Please help in this assignment:
Prove the existence of 11 consecutive compounded numbers.
japiga wrote:Prove the existence of 11 consecutive compounded numbers.
japiga wrote:Possible I have solution, but I would like to be confirmed from others.

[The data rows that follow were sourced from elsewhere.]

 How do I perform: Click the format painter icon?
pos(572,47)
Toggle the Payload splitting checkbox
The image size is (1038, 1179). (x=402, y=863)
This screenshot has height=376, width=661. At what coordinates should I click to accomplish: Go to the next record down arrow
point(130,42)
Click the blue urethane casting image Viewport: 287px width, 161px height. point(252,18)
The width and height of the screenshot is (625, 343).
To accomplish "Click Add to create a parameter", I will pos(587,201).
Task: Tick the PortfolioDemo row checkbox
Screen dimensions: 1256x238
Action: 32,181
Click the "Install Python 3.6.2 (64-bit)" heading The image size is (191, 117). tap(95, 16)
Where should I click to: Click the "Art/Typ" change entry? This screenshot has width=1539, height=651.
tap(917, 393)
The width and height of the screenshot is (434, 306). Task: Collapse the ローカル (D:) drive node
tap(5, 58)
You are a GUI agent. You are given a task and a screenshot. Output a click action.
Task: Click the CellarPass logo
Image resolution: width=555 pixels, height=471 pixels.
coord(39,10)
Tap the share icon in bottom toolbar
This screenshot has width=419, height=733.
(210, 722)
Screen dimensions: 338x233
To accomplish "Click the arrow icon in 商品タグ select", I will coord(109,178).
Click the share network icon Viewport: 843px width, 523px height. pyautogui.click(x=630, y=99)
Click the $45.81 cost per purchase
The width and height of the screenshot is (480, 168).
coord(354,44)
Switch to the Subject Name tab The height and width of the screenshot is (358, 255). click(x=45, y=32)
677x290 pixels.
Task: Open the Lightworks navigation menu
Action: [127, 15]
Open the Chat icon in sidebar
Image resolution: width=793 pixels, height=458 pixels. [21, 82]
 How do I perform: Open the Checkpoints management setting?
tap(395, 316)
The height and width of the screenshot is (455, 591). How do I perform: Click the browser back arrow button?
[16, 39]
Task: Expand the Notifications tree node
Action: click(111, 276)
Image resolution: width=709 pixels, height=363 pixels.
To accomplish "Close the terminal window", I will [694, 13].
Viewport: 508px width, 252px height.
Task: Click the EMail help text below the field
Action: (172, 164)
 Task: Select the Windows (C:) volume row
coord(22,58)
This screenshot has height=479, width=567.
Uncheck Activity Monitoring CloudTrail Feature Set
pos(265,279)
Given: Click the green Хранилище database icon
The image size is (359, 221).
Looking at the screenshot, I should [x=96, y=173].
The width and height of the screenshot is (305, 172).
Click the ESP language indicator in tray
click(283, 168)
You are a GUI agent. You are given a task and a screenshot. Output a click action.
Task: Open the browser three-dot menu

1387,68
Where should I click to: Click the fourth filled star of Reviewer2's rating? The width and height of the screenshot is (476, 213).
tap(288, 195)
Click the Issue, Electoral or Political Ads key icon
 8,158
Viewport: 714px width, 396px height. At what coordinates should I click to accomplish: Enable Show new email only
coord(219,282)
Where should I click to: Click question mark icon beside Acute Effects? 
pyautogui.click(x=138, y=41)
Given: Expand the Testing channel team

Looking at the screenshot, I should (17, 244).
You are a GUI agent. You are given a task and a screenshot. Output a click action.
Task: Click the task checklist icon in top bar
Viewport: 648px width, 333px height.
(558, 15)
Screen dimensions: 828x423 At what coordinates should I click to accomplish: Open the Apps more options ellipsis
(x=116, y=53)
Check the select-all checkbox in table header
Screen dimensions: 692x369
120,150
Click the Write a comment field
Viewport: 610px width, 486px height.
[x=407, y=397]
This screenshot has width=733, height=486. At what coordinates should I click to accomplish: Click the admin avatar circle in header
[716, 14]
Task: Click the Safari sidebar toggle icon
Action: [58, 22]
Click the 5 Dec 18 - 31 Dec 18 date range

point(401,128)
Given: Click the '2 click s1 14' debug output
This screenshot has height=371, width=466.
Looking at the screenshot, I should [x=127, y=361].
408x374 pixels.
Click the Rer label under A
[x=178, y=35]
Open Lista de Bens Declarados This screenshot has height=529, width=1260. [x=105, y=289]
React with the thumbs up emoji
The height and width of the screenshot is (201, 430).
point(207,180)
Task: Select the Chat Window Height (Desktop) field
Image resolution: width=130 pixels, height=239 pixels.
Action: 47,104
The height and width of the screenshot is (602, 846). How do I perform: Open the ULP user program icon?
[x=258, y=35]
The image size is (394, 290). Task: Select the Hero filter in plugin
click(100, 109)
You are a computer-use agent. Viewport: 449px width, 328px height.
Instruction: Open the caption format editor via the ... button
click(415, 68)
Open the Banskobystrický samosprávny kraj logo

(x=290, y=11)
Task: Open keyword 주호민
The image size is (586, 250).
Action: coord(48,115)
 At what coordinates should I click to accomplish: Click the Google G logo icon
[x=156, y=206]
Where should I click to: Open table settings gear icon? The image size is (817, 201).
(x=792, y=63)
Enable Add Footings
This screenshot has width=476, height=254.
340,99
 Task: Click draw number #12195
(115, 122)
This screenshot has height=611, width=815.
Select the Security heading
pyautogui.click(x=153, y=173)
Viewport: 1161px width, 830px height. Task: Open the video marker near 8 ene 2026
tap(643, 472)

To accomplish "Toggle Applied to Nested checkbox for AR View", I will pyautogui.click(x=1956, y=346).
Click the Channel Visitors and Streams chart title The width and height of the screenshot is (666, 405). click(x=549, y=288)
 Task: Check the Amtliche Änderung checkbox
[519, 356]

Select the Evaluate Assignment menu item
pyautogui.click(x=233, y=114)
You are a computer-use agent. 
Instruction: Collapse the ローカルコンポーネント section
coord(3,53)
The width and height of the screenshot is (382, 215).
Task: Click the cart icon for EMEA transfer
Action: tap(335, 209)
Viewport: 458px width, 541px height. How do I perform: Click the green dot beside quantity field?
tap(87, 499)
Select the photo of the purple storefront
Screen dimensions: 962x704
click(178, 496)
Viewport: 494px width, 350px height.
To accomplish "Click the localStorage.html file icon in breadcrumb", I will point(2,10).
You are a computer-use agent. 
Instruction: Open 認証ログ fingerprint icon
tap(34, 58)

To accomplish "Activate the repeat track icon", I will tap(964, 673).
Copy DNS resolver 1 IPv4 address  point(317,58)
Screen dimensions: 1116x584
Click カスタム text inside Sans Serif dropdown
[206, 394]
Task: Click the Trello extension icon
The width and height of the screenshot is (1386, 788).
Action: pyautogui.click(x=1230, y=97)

(n+2)!+2, (n+3)!+3, (n+4)!+4, (n+5)!+5, (n+6)!+6, (n+7)!+7, (n+8)!+8, (n+9)!+9, (n+10)!+10, (n+11)!+11 and (n+12)!+12 , since each number could be extracted by a number in the brackets and divided what it should be a prove that number is not prime, but opposite of the prime (I coined it as compounded number). Do you think it is true?
For n=1
1*2*3+2=2*(1*3+1)=2*4, the result is compounded number since it is divided by 2;
1*2*3*4+3=3*(1*2*3*4+1)=3*25, the result is compounded number since it is divided by 3;
1*2*3*4*5+4=4*(1*2*3*4*5+1)=4*81, the result is compounded number since it is divided by 4, ……
and the last one
1*2*3*4*5*6*7*8*9*10*11*12*13+12=12*(1*2*3*4*5*6*7*8*9*10*11*13+12)= some number but divided by 12.
This should be proved!
japiga wrote:Yes, they are consecutive numbers, it is provided by the second part of the "compounded" number, e.g. (n+2)!+2 by ..+2, ..+3, ..+4, ..+5,.... ..+12.
japiga wrote:(n+2)!+2, (n+3)!+3, (n+4)!+4, (n+5)!+5, (n+6)!+6, (n+7)!+7, (n+8)!+8, (n+9)!+9, (n+10)!+10, (n+11)!+11 and (n+12)!+12
japiga wrote:Or, possible this should be solution:
12!+2, 12!+3, 12!+4, 12!+5, 12!+6, 12!+7, 12!+8, 12!+9, 12!+10, 12!+11 and 12!+12 , (total 11 consecutive numbers) since each number could be extracted by a number behind the “+” (e.g. +2, +3, +4….+12) and divided with the same number 2, 3, 4, 5,…. 12 respectively what it should be a prove that number is not prime, but opposite of the prime (I coined it as compounded number). Do you think that now it is true?